If the problem is identified between 6 months and a year of age, an arthrogram (in which dye is injected into the joint to visualize it) and a closed reduction (in which the surgeon pushes the hip back into place and applies a body cast to hold it there) is needed. Hips that are dislocated after a year usually require an open surgery (called an "open reduction") to put the hip back in. Here, the hip joint is opened up and cleaned out. Constricting ligaments and material within the hip socket that are obstructing the head from going deeply within the socket (reduction) are removed. The capsule (thick material that surrounds the hip joint) is then repaired to keep the hip in the right place. Finally, a spica cast (body cast) is applied to help hold the hip in place.
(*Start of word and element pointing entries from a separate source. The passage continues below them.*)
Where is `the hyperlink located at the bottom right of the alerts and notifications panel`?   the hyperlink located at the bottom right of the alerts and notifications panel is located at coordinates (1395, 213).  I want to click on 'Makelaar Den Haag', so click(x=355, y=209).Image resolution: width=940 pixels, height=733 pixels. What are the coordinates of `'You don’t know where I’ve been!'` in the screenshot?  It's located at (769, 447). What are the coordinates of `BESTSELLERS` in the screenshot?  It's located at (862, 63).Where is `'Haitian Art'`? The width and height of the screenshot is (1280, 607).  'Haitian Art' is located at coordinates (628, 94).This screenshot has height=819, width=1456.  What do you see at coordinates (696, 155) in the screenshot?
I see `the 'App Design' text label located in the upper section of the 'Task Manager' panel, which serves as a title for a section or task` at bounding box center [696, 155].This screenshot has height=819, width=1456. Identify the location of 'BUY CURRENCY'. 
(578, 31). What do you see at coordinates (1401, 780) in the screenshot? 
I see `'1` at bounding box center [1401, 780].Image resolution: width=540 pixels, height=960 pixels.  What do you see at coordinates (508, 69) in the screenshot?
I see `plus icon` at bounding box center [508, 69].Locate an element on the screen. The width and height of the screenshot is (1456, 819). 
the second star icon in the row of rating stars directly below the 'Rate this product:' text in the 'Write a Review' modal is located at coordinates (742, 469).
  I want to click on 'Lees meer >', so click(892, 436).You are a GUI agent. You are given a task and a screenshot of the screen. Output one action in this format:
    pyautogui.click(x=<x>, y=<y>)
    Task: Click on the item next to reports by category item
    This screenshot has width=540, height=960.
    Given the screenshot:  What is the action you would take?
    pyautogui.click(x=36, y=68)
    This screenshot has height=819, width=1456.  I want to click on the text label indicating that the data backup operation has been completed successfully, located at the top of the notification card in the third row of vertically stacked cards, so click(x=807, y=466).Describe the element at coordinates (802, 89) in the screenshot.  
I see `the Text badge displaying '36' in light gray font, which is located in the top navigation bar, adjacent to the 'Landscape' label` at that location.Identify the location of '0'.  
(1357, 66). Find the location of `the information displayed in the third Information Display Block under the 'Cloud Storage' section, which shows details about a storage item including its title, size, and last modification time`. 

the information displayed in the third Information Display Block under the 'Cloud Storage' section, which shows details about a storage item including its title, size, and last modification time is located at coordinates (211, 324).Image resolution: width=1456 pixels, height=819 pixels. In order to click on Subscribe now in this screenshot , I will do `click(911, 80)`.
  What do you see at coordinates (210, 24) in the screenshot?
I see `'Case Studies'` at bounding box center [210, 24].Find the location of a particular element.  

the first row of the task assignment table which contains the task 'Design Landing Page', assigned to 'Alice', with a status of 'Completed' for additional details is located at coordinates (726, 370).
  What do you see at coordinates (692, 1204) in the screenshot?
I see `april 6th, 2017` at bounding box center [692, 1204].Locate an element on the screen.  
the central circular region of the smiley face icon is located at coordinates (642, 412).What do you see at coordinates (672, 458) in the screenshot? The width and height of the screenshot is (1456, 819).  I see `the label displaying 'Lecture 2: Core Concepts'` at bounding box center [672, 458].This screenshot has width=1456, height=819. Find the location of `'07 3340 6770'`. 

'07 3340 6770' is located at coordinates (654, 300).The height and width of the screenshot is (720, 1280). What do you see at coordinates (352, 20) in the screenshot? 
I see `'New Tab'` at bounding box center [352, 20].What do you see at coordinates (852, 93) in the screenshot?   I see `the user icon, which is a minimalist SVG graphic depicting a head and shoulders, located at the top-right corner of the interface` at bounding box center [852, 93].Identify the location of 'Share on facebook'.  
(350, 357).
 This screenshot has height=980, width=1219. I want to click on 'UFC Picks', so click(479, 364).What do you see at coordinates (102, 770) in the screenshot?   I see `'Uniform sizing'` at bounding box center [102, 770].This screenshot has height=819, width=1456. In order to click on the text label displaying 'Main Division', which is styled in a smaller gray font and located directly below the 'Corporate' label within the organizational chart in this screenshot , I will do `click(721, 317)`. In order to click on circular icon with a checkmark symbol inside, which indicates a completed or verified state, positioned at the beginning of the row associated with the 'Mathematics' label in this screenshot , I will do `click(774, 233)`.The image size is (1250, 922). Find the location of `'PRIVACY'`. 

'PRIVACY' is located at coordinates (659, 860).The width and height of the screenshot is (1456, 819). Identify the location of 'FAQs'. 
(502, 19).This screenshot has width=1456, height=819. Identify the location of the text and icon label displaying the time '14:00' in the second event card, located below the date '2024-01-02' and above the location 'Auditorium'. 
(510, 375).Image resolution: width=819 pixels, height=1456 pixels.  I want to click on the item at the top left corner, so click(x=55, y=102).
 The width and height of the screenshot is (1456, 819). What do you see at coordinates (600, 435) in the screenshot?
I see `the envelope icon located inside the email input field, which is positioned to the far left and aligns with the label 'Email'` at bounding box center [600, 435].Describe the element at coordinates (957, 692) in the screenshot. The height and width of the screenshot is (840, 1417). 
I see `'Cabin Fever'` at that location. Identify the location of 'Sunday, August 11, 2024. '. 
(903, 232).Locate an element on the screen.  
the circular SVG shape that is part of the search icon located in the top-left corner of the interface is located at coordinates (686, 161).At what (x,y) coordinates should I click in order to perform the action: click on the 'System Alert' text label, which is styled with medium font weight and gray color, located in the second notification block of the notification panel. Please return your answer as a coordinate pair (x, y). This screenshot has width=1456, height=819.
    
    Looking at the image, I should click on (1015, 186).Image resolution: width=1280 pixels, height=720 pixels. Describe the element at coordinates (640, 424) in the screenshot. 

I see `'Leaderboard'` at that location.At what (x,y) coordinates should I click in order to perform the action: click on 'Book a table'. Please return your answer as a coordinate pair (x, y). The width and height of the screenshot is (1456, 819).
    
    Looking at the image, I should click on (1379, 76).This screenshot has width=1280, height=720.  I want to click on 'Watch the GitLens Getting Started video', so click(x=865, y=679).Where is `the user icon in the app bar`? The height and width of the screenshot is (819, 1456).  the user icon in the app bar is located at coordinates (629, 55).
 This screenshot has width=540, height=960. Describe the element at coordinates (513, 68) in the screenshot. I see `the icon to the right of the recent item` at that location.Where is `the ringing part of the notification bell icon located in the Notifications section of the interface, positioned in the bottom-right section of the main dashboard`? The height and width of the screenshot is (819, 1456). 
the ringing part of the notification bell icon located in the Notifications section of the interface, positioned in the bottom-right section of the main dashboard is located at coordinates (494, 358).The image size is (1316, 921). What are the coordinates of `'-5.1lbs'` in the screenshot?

Obviously, it is better to have the hip treated early with the Pavlik harness then to undergo these more extensive procedures, which is why the pediatrician checks your child so often.
Child in a Pavlik Harness
Follow-up
The child with DDH should be followed by a pediatric orthopaedic surgeon until maturity to be sure that the hip continues to develop normally. On occasion, the growth of the cup (the acetabulum) will not keep up, resulting in acetabular dysplasia. This again can result in early arthritic change if not treated. If the cup's roof is too vertical and/or the cup is too shallow, excessive pressure is seen by the cartilage and the hip will wear out quickly, resulting in arthritis.
What if even after treatment the hip is still abnormal?
When this occurs, surgery may be needed to cover the hip (a pelvic osteotomy). There are a number of different types, including the Salter (or innominate) osteotomy, the Triple (or Steel) osteotomy, the Ganz (or periacetabular, POA) osteotomy. All of these procedures cut the pelvis in one or more places and then the surgeon moves the roof of the acetabulum into a better position. The goal of these surgeries is to prevent arthritis and the need for a joint replacement in the future. They are complicated procedures and should be performed by a pediatric orthopaedic surgeon or a hip surgeon with significant experience in such procedures.
X-ray of a dislocated hip in a 2 year old
X-ray same patient after surgical correction
Other procedures
Sometimes, the hip is too shallow or injured to allow these "coverage" types of procedures. The surgeon may recommend other types of osteotomies (a Shelf or Chiari) to cover the joint and improve function temporarily, recognizing that the hip will likely need to be replaced later. These procedures cover the hip with material that is not normal joint cartilage. Because of this, they won't last the child's whole lifetime. Thus, they are considered "salvage" procedures. A salvage procedure is usually recommended when the child has too many advanced changes in the hip but is too young for a joint replacement.
Finally, if there is severe arthritic change in the hip joint, a total joint arthroplasty (total hip replacement) will be recommended. This replaces the abnormal hip joint with a metal and plastic joint. these function very well and relieve pain, but do not last a lifetime and may need to be revised with new metal and plastic in the future.
Summary
DDH or hip dysplasia is a fairly common problem, most often associated with the risk factors of breech presentation, first born, female, and a family history. If recognized and treated early, it generally results in a normal hip that does not require surgery. However, if diagnosed at a later date, surgery is much more common and may result in a poorer result.